EXERCISE PASSAGE:
::::

3 share chemistry Nobel for optical microscope gains
TWO Americans and a German scientist won the Nobel Prize in Chemistry yesterday for finding ways to make microscopes more powerful than previously thought possible, allowing scientists to see how diseases develop inside the tiniest cells.
Working independently of each other, US researchers Eric Betzig and William Moerner and Stefan Hell of Germany shattered previous limits on the resolution of optical microscopes by using glowing molecules to peer inside tiny components of life.
Their breakthroughs, begun in the 1990s, have enabled scientists to study diseases such as Parkinson’s, Alzheimer’s and Huntington’s at molecular level, the Royal Swedish Academy of Sciences said.
“Due to their achievements the optical microscope can now peer into the nanoworld,” the academy said, giving the 8 million-kronor (US$1.1 million) award jointly to the scientists for “the development of super-resolved fluorescence microscopy.”
Betzig, 54, works at the Howard Hughes Medical Institute in Ashburn, Virginia. Hell, 51, is director of the Max Planck Institute for Biophysical Chemistry in Goettingen, Germany, and also works at the German Cancer Research Center in Heidelberg. Moerner, 61, is a professor at Stanford University in California.
“I was totally surprised, I couldn’t believe it,” said Hell, who was born in Romania. “Fortunately, I remembered the voice of Nordmark and I realized it was real,” he added, referring to Staffan Nordmark, the academy’s permanent secretary.
The Nobel judges didn’t immediately reach Moerner, who was at a conference in Brazil. He found out about the prize from his wife.
For a long time, optical microscopes were limited by the wavelength of light. So scientists believed they could never yield a resolution better than 0.2 micrometers.
But the three scientists were able to break that limit by using molecules that glow on command. The advance made it possible to study the interplay between molecules inside cells, the academy said.
The Nobel Prize in literature will be announced today, followed by the Nobel Peace Prize tomorrow and the economics prize on Monday.

::::

In the Nobel chemistry article, copy the passage starting with "But the three" and going on through "the academy said.". The records have no connection to the text.

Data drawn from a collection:
::::

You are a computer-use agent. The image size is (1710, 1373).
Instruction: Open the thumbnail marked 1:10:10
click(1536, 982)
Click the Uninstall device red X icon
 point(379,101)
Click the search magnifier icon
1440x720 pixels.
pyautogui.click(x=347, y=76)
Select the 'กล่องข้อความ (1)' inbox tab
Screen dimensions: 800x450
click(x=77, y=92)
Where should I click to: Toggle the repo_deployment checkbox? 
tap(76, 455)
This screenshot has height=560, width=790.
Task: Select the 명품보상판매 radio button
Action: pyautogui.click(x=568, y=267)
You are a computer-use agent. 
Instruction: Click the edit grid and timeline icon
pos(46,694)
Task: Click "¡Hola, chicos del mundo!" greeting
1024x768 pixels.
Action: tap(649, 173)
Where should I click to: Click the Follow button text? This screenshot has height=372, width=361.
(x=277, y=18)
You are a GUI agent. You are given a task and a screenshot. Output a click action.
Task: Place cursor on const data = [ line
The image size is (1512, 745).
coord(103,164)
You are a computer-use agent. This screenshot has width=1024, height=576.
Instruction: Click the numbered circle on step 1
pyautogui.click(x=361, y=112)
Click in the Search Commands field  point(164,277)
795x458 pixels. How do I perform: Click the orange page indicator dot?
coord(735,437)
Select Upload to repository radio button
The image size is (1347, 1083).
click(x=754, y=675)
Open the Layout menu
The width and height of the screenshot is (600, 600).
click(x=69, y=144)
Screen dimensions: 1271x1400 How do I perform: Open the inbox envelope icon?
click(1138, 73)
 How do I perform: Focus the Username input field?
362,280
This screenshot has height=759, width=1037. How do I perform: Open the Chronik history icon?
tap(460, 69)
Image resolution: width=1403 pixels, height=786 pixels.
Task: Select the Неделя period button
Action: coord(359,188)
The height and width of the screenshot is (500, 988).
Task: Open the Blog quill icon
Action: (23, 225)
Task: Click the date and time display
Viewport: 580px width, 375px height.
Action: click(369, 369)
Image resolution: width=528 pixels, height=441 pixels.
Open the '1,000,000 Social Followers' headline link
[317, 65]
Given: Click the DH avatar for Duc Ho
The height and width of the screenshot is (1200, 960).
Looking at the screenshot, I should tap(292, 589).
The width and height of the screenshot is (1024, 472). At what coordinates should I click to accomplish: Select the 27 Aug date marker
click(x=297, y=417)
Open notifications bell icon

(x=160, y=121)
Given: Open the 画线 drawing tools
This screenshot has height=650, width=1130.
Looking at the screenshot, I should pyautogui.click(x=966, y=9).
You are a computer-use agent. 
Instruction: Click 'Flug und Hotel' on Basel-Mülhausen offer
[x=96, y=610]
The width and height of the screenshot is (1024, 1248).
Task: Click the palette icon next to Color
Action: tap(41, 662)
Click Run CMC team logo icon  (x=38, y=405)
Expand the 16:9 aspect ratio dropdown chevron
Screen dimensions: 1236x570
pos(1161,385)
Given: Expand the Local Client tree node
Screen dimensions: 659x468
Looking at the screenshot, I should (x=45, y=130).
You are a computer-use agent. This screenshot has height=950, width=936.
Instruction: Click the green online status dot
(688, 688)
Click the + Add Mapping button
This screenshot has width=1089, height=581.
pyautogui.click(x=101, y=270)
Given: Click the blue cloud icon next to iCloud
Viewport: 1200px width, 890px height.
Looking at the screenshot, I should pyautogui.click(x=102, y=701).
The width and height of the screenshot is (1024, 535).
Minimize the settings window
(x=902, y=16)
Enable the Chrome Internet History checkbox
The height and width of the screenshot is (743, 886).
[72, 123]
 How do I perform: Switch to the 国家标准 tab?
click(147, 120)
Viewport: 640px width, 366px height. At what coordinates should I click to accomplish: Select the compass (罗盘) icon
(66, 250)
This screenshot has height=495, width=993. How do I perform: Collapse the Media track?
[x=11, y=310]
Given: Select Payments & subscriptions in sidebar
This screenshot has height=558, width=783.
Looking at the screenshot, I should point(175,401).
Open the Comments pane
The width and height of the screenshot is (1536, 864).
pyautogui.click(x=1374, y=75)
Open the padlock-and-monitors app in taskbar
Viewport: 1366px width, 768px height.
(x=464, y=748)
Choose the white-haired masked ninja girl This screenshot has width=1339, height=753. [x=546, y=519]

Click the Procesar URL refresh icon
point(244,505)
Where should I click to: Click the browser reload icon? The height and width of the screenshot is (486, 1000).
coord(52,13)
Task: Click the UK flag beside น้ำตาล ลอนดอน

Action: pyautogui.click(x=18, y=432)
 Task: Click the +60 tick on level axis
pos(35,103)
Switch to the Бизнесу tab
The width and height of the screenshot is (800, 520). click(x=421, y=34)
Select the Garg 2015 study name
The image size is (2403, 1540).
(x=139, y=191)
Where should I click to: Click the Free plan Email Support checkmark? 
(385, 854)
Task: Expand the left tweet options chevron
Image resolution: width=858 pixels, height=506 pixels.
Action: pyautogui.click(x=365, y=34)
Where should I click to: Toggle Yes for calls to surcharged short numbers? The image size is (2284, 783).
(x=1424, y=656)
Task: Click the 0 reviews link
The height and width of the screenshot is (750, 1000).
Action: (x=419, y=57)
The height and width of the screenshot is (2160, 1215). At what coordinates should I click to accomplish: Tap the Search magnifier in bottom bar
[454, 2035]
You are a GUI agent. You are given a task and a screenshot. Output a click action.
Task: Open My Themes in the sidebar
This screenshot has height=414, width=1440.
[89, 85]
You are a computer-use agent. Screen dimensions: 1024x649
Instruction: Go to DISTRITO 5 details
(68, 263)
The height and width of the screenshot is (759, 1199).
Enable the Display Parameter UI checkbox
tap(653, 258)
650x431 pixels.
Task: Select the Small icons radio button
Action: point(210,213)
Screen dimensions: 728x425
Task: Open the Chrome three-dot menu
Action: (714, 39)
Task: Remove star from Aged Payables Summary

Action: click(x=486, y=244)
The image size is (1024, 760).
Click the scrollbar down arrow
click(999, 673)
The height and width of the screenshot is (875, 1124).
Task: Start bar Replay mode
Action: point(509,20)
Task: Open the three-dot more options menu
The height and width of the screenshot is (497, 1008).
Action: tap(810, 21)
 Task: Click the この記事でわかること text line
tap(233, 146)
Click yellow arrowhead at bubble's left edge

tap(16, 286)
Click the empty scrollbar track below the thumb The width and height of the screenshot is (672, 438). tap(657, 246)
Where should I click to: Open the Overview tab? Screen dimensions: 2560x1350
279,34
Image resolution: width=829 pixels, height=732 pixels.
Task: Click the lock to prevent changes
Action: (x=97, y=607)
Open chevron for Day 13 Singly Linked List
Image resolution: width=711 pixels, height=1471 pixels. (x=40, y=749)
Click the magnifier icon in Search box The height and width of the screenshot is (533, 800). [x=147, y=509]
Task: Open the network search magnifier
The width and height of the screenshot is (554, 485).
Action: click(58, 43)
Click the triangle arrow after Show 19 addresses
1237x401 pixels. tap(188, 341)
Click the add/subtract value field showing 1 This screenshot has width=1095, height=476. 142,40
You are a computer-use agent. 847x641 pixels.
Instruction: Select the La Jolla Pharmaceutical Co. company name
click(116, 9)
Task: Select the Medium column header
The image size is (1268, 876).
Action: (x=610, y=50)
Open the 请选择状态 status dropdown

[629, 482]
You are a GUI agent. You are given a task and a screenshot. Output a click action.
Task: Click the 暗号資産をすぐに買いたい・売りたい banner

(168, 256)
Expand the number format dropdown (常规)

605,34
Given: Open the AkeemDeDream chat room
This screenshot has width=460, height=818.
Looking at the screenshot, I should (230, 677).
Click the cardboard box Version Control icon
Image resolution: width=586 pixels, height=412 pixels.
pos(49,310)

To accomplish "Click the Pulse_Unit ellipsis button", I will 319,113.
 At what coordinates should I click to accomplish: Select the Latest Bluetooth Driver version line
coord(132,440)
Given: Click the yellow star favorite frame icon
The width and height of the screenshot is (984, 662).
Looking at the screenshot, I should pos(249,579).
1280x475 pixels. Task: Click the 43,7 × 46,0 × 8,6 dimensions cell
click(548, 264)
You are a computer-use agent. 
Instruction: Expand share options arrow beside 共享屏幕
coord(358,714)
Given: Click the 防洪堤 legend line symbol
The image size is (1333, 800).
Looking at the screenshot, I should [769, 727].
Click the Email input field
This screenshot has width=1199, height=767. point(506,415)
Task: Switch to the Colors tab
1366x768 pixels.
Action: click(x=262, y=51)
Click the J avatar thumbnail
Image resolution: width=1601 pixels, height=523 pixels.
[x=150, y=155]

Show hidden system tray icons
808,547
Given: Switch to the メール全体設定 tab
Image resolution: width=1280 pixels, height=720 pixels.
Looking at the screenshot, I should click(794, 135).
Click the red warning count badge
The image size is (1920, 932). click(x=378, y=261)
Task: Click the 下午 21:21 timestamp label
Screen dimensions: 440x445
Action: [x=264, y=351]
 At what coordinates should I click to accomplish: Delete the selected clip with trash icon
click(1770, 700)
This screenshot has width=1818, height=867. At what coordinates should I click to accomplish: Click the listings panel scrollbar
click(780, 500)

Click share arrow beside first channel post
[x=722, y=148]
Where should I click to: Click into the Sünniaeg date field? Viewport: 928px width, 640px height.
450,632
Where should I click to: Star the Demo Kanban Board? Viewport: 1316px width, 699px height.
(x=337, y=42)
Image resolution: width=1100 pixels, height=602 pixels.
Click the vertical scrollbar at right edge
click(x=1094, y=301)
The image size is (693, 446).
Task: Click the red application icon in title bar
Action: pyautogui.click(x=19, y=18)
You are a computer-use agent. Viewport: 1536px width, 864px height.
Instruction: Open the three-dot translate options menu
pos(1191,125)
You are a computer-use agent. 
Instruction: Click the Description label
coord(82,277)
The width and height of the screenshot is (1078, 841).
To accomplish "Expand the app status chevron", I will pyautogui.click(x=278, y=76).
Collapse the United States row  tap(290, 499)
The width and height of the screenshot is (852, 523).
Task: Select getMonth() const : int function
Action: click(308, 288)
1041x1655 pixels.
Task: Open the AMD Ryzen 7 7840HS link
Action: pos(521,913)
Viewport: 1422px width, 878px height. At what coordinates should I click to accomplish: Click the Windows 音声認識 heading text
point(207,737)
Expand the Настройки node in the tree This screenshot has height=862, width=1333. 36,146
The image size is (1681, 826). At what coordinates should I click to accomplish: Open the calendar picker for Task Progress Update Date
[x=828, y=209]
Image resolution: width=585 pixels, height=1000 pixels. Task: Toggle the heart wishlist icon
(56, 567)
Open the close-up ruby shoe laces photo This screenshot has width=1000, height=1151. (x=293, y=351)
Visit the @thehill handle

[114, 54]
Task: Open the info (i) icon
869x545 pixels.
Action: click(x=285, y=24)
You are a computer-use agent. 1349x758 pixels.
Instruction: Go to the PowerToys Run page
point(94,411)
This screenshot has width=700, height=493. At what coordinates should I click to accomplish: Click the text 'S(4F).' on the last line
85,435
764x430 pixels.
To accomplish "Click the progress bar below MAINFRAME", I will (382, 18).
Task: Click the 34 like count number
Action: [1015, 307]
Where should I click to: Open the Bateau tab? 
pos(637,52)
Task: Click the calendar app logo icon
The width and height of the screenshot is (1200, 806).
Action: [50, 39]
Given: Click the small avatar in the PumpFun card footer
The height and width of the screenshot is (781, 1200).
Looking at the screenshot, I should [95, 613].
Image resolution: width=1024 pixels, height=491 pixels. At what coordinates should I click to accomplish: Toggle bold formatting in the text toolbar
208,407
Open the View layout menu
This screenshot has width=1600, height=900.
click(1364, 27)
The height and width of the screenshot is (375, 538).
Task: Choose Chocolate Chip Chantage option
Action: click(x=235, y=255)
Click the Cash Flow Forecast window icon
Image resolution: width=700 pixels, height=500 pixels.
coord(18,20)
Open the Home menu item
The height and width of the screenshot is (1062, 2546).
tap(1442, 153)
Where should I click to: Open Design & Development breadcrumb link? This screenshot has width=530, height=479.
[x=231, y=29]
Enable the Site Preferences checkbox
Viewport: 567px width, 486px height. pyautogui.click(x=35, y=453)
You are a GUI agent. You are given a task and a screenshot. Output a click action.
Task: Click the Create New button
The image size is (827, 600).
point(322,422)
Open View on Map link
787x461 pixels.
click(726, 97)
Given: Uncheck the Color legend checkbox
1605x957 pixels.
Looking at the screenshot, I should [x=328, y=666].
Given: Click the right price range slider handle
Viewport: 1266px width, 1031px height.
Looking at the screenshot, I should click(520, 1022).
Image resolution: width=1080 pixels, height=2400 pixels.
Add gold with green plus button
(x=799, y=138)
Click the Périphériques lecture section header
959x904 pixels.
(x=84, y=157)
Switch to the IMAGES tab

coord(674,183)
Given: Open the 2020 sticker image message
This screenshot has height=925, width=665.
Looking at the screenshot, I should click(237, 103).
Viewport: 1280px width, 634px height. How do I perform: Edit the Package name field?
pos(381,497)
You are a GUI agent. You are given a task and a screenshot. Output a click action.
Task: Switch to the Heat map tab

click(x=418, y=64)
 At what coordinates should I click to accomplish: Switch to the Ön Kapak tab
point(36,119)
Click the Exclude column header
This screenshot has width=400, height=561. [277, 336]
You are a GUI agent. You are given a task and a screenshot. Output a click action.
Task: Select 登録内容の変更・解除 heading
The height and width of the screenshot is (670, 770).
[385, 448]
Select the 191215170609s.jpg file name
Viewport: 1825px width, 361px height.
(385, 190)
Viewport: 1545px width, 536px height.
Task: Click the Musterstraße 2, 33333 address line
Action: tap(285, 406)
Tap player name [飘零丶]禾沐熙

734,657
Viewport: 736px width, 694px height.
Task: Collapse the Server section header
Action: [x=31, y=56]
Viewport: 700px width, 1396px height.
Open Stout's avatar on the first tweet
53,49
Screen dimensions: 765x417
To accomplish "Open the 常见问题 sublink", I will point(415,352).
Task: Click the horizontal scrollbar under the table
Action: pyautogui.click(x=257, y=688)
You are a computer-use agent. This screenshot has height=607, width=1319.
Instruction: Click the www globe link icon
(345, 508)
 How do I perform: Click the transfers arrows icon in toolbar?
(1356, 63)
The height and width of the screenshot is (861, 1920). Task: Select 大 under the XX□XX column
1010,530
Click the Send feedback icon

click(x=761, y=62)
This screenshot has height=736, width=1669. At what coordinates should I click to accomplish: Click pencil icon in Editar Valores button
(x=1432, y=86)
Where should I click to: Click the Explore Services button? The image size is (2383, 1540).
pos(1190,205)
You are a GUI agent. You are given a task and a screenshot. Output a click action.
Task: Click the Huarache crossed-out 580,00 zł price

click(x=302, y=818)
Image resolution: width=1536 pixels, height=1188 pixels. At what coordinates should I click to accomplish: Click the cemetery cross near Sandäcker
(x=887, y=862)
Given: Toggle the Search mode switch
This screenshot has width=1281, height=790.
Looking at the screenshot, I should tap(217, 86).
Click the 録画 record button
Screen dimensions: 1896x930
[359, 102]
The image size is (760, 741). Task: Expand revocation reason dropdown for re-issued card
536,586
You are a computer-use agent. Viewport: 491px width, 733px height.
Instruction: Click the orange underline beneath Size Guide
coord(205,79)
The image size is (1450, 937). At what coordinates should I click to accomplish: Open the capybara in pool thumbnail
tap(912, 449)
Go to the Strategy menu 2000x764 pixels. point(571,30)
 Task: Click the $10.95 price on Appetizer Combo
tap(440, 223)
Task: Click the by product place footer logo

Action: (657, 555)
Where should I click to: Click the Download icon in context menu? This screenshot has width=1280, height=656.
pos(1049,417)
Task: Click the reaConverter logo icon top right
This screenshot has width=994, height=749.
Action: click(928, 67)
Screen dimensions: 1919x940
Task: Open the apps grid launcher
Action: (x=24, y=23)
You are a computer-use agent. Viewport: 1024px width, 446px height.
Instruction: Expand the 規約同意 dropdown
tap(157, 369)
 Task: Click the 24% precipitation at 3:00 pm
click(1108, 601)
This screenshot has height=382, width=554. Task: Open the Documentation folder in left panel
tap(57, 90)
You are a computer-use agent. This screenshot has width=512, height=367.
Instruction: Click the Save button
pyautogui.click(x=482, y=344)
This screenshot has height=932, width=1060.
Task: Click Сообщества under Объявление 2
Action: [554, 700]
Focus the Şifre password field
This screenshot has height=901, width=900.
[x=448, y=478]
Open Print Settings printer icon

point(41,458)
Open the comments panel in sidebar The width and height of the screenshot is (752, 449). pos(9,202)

::::

RESPONSE BELOW:
But the three scientists were able to break that limit by using molecules that glow on command. The advance made it possible to study the interplay between molecules inside cells, the academy said.